¿

Are We Satisfying the Need

for Sex Education?

The yearning for information about sex rears its head in odd places and at odd times. But nevertheless it persists, and it includes the young.

It was 9 p.m. on a Sunday in Union Station, Ogden Utah. Union Pacific train 9, The City of St. Louis, had arrived and was being split into sections destined for Los Angeles and San Francisco. Passengers poured off the train and flooded the station's main waiting room during the 20-minute delay. This was one of two daily main activity periods in the station-the place was dormant except for a morning and evening "rush hour" between 6 a.m. and 9 p.m., when 32 of the 34 scheduled trains arrived and departed. At a newsstand in the middle of the hubub corner where passengers were buying and eating cold hot dogs (cheaper than the diner), was a 10-year-old blond boy, avidly sorting through the comic books, but with his eyes glued to a copy of Sexology. After a peek over his shoulder, he'd lay down a copy of Dennis the Menace or Supermouse, and flip open the sexological journal and read a few paragraphs. Then another furtive glance and a few more pages of Sexology. Then he quickly took Sexology from its shelf and inserted it into the middle of the comic book. More bravely now, he continued to read the inner magazine. He turned around, faced the center of the room so that all could see that he was reading a comic book.

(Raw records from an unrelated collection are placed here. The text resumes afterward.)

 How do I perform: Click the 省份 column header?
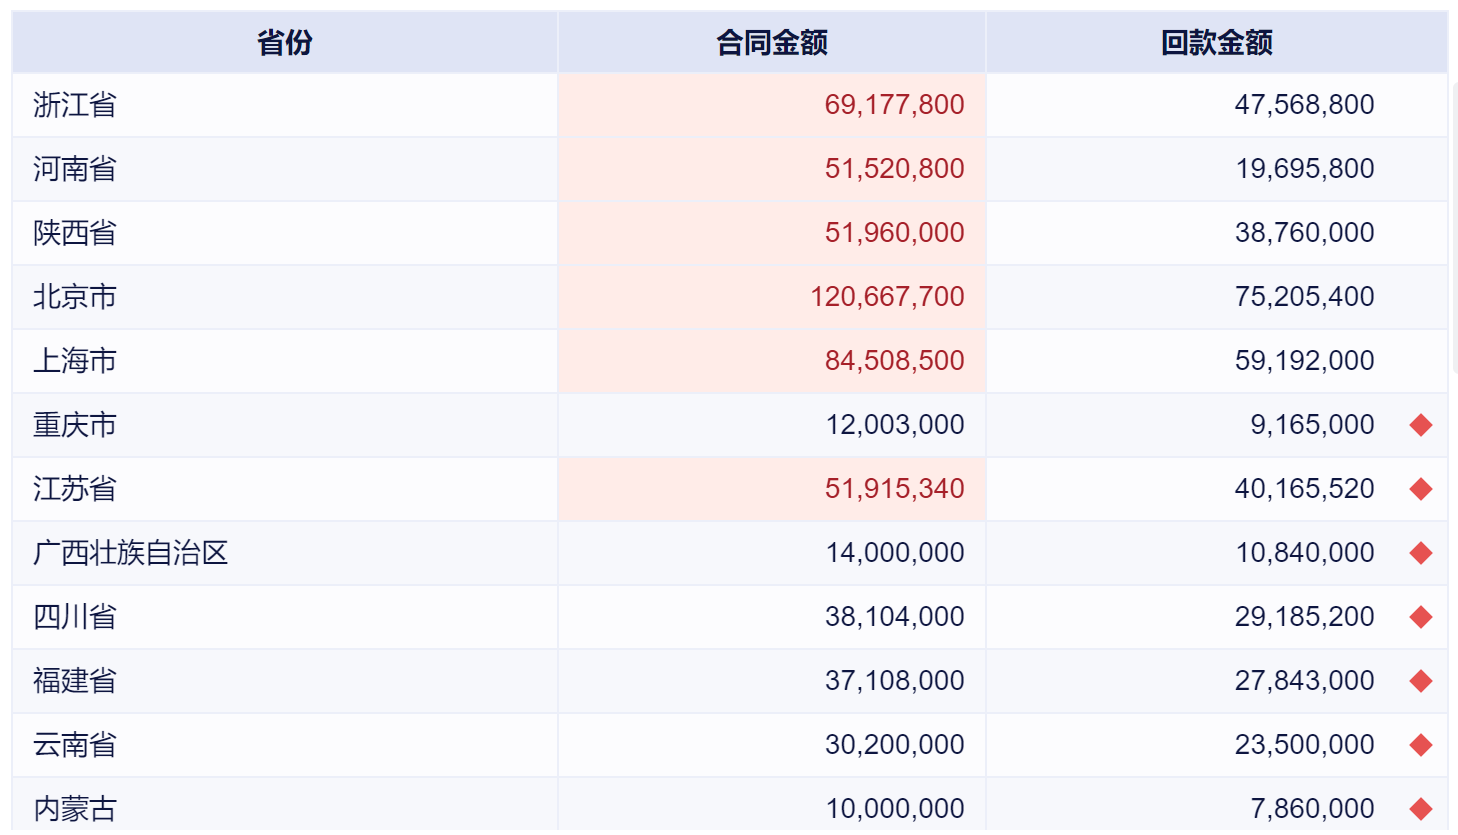(285, 43)
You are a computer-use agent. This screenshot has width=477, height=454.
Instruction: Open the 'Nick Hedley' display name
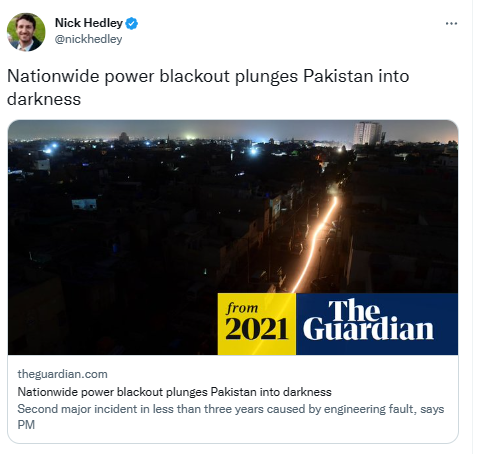point(89,23)
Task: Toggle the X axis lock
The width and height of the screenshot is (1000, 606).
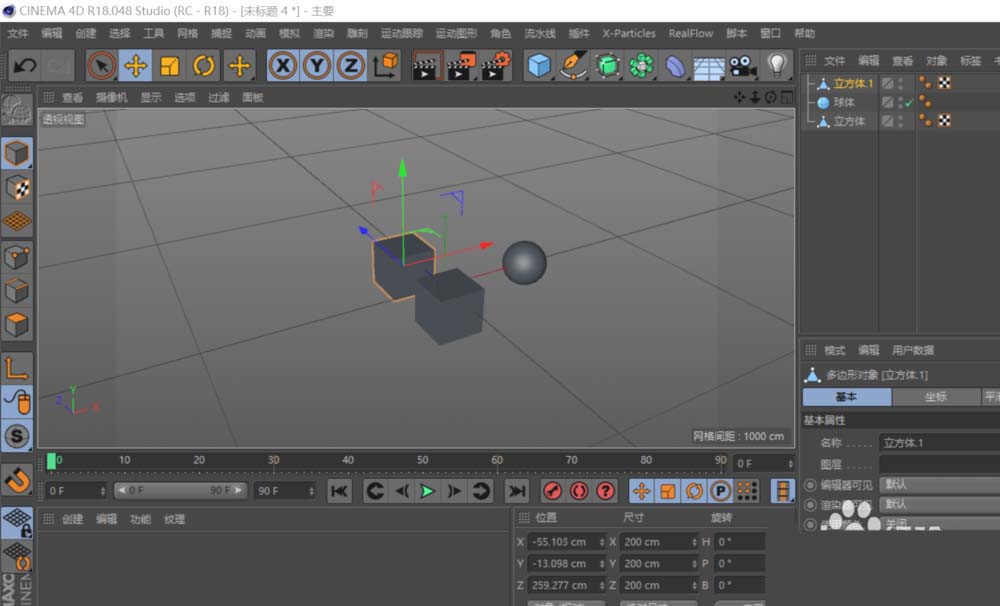Action: tap(282, 64)
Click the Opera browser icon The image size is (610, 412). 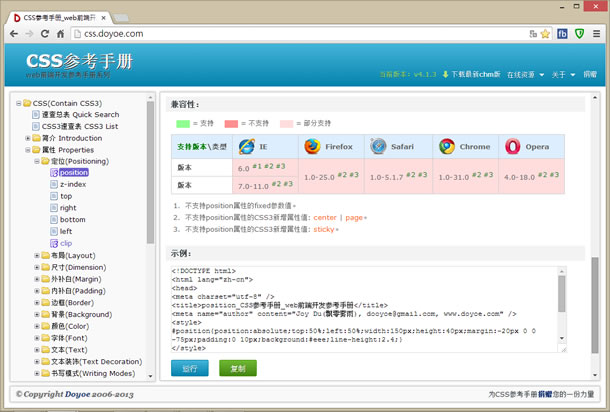point(512,146)
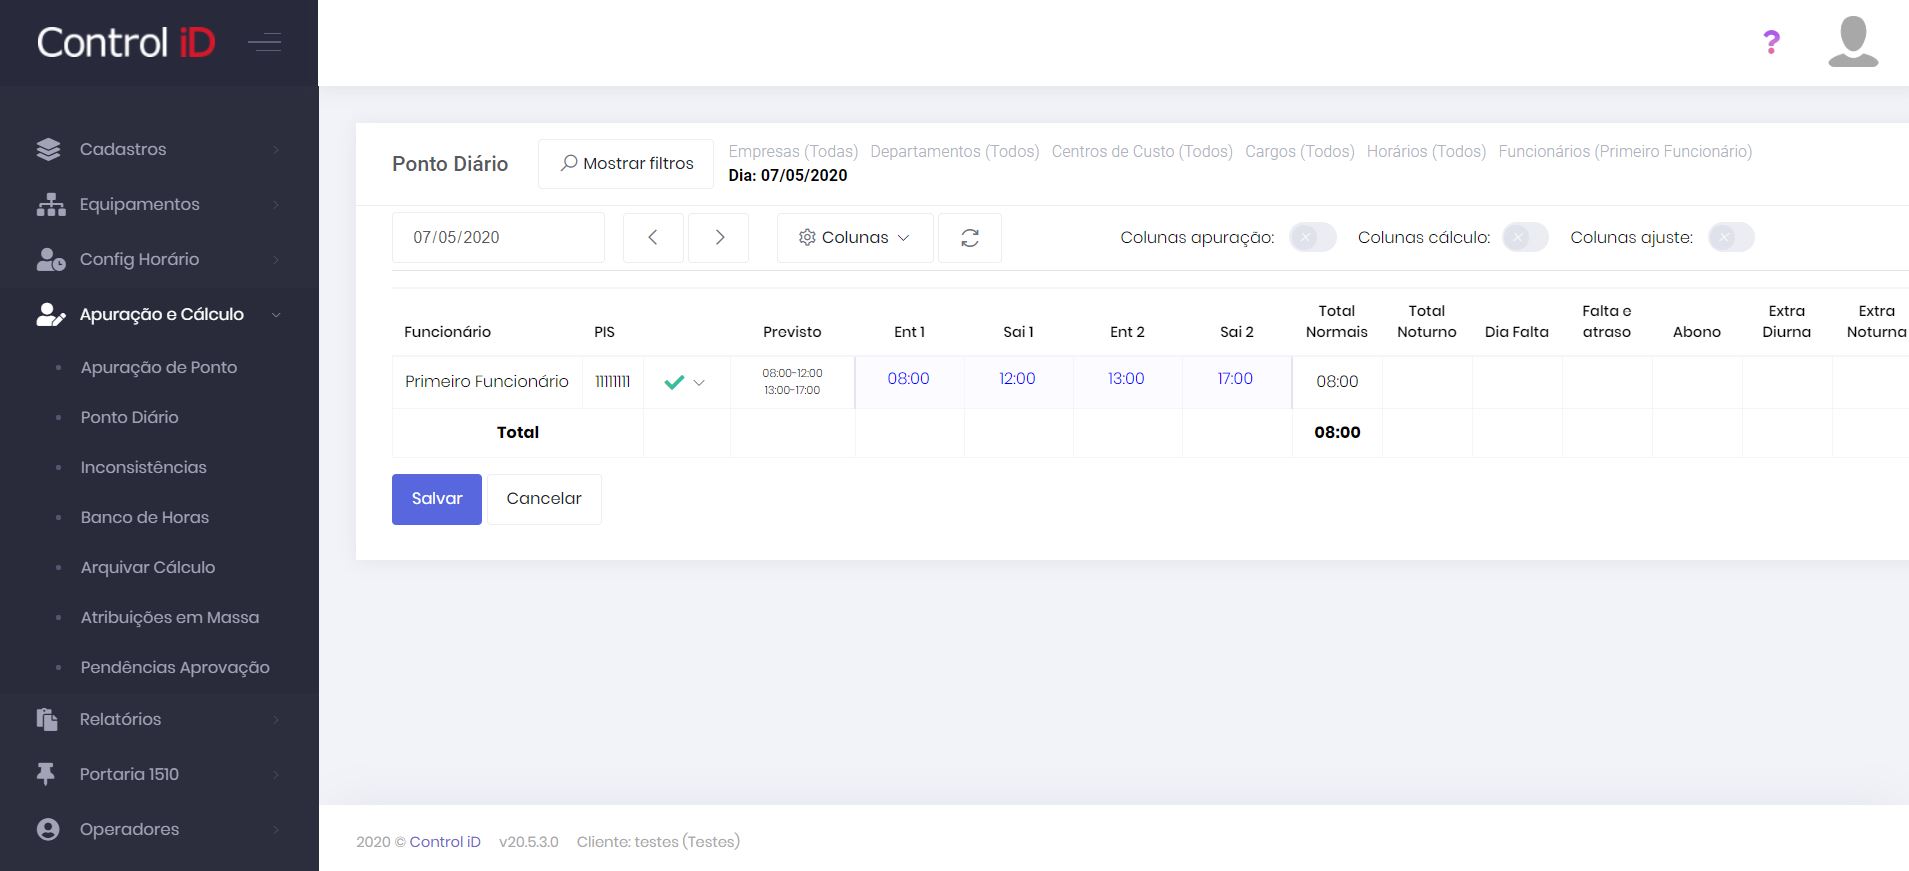This screenshot has height=871, width=1909.
Task: Open help via purple question mark
Action: (1771, 42)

What was up? Was this one of the juvenile thieves newsstand dealers have to watch so closely? We continued to watch from a hard bench a few feet away.

Now the youngster looked up from Sexology as a man, obviously his father, got up from across the room and walked over to the boy. Immediately the boy dropped Sexology onto a pile of Woman's Home Companion, picked up two additional comic book titles in hasty random, and went with his father to the cashier to pay for the three magazines designed for children.

The boy rolled up the three comic books, stuck them in a hip pocket of his jeans, and followed his father out of the station, but glanced back at the copy of the magazine he wanted but didn't dare buy.

"Train 9, City of St. Louis, loading on track 5,❞ blared the loudspeakers, followed in turn with, "Train 27, Southern Pacific, the Overland, now receiving passengers on track 2."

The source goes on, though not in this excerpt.